Per le vittime del talidomide ora c’è il rimborso, ma ottenerlo sarà una lotta

Il decreto che estende il beneficio è di ottobre, i termini per fare domanda scadono il 24 dicembre, e molti non sanno ancora di avere questo diritto

Per le vittime del talidomide ora c’è il rimborso, ma ottenerlo sarà una lotta

Il danno grave prima, la beffa poi. Le vittime italiane del talidomide avrebbero diverse cose di cui lamentarsi. Queste persone sono nate senza braccia, senza gambe o con arti molto più corti del normale. Per anni, nonostante fosse evidente che il danno era stato causato da un farmaco contro le nausee mattutine, il talidomide, assunto dalle loro madri in gravidanza, non hanno avuto la possibilità di chiedere un indennizzo. Il riconoscimento della sindrome a livello giuridico è arrivata solo nel 2006. Poi, finalmente, la legge n. 244 del 24.12.2007 stabilì un indennizzo mensile a favore delle persone affette nate dal 1959 al 1965.

Eppure, nonostante nel nostro Paese il farmaco fosse stato ritirato nel ’62, anche negli anni successivi fu possibile trovarlo nelle farmacie, dove non ci fu alcun sequestro. Continuarono a nascere bambini talidomidici anche dopo il '65, ma fino ad oggi per loro non c’è stato alcun indennizzo. Solo il 17 Ottobre scorso è arrivato un decreto, firmato dal Ministro della Salute Beatrice Lorenzin, che estende il range delle persone che hanno diritto al beneficio economico anche ai nati nel 1958 e nel 1966, e in alcuni casi anche nel periodo precedente e successivo.

La beffa è che i termini per chiedere l’indennizzo è il 24 dicembre, fra pochi giorni. Queste persone hanno avuto appena due mesi di tempo per venirne a conoscenza – tramite i pochi articoli di giornale che sono usciti, dato che il Ministero non ha fatto altre forme di comunicazione – e per fare la domanda, decisamente poco. “Lo Stato si è mosso con colpevole ritardo, e solo grazie a noi -  ha spiegato a O.Ma.R. - Osservatorio Malattie Rare il presidente onorario di TAI Onlus, Nadia Malavasi. - Siamo l'unica associazione che è riuscita a far cambiare le leggi, ma è stato un percorso lungo e difficile. La prima tappa è stato il riconoscimento a livello giuridico della sindrome, nel 2006: prima di quella data non esisteva ufficialmente alcun talidomidico. Eppure, già nel 1972, Emilio Fede girò un reportage per la Rai, che presto proietteremo nel corso di un convegno: tutti i Ministri della Sanità dal dopoguerra al 2006 ne erano al corrente, ma hanno sempre nascosto la polvere sotto il tappeto. Abbiamo già richiesto un incontro al Ministero per chiedere una proroga, perché questa possibilità non è stata minimamente pubblicizzata e tanti talidomidici non ne sono a conoscenza. Secondo i nostri avvocati il regolamento attuativo del decreto presenta molte contraddizioni ed è eccessivamente rigido nei criteri per accertare il nesso causale fra l'assunzione del farmaco e la malformazione. Fra l'altro giudichiamo la tabella dei rimborsi discriminante, poiché prevede una differenza minima di indennizzo fra chi è privo sia di braccia che di gambe e chi ha malformazioni molto meno invalidanti”.

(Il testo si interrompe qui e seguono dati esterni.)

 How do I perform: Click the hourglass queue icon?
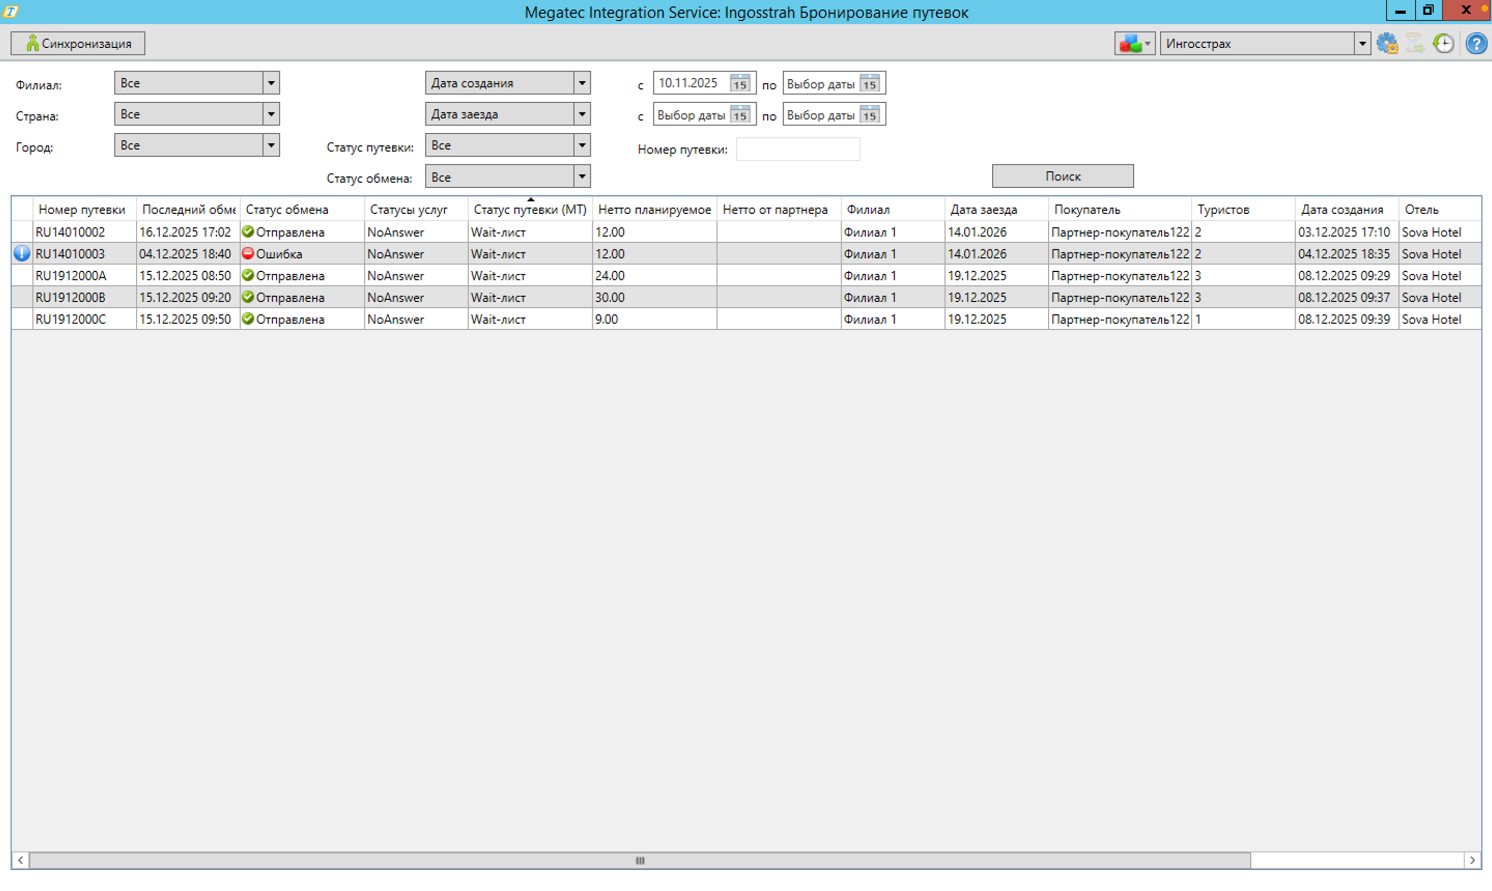coord(1415,44)
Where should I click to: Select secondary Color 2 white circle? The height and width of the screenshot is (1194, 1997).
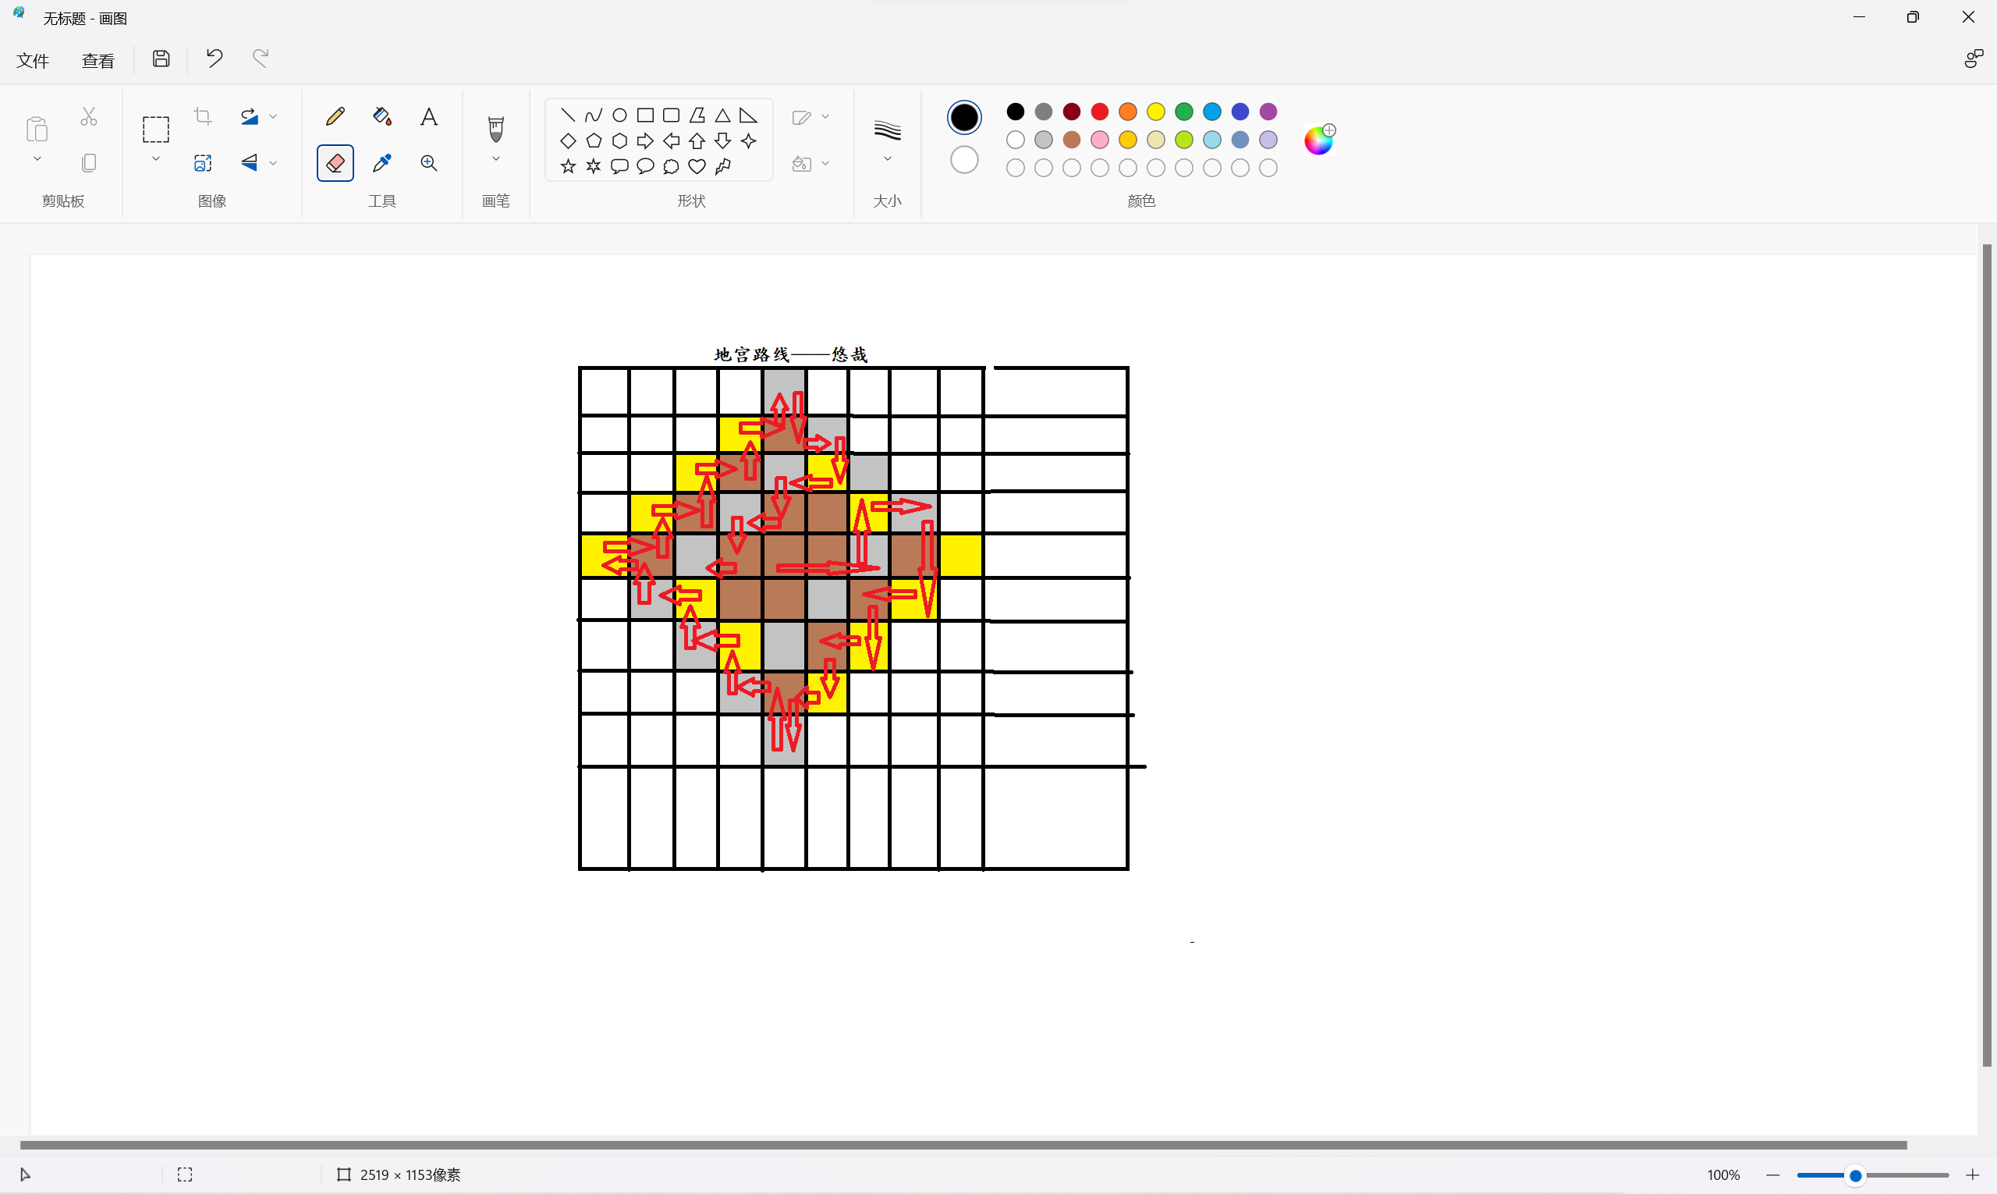964,160
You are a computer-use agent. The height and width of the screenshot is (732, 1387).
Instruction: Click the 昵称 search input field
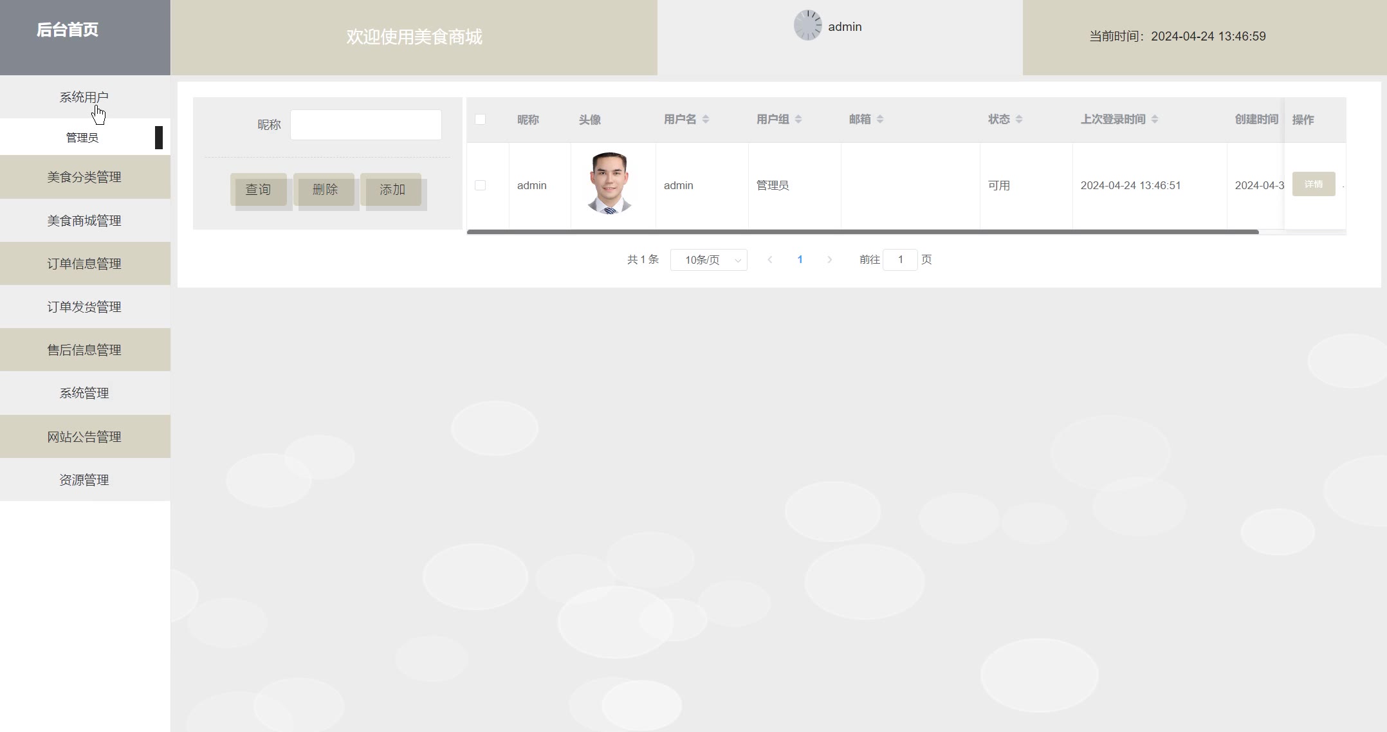click(x=365, y=125)
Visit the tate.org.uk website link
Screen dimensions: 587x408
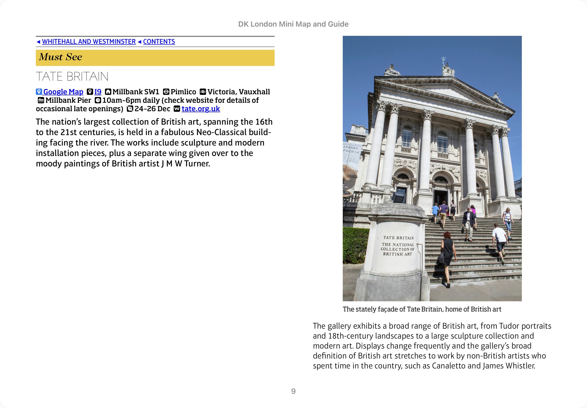coord(201,109)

La storia di questa vicenda è lunga ed è veramente una brutta pagina della nostra storia (clicca qui per approfondimenti): in estrema sintesi il farmaco fu messo in commercio negli anni’50, senza che fosse mai stato sperimentato su animali in gravidanza. La FDA si rifiutò di metterlo in commercio, salvando così migliaia di bambini americani, da noi, invece, arrivò tranquillamente sul mercato e fu ritirato solo nel ’62, ma in Italia continuò ad essere venduto lo stesso nelle farmacie.

L’azienda che lo aveva registrato, la Chemie Grünenthal, negli anni ha risarcito solo le vittime tedesche, inglesi e scandinave, motivando la decisione con il fatto che in Italia il farmaco fosse commercializzato da altre sette aziende, con una quindicina di nomi diversi. Solo nel 2012 Chemie Grünenthal ha chiesto perdono alle vittime; ma meglio non chiedere a Nadia Malavasi cosa pensa di queste scuse arrivate dopo cinquant'anni di silenzio.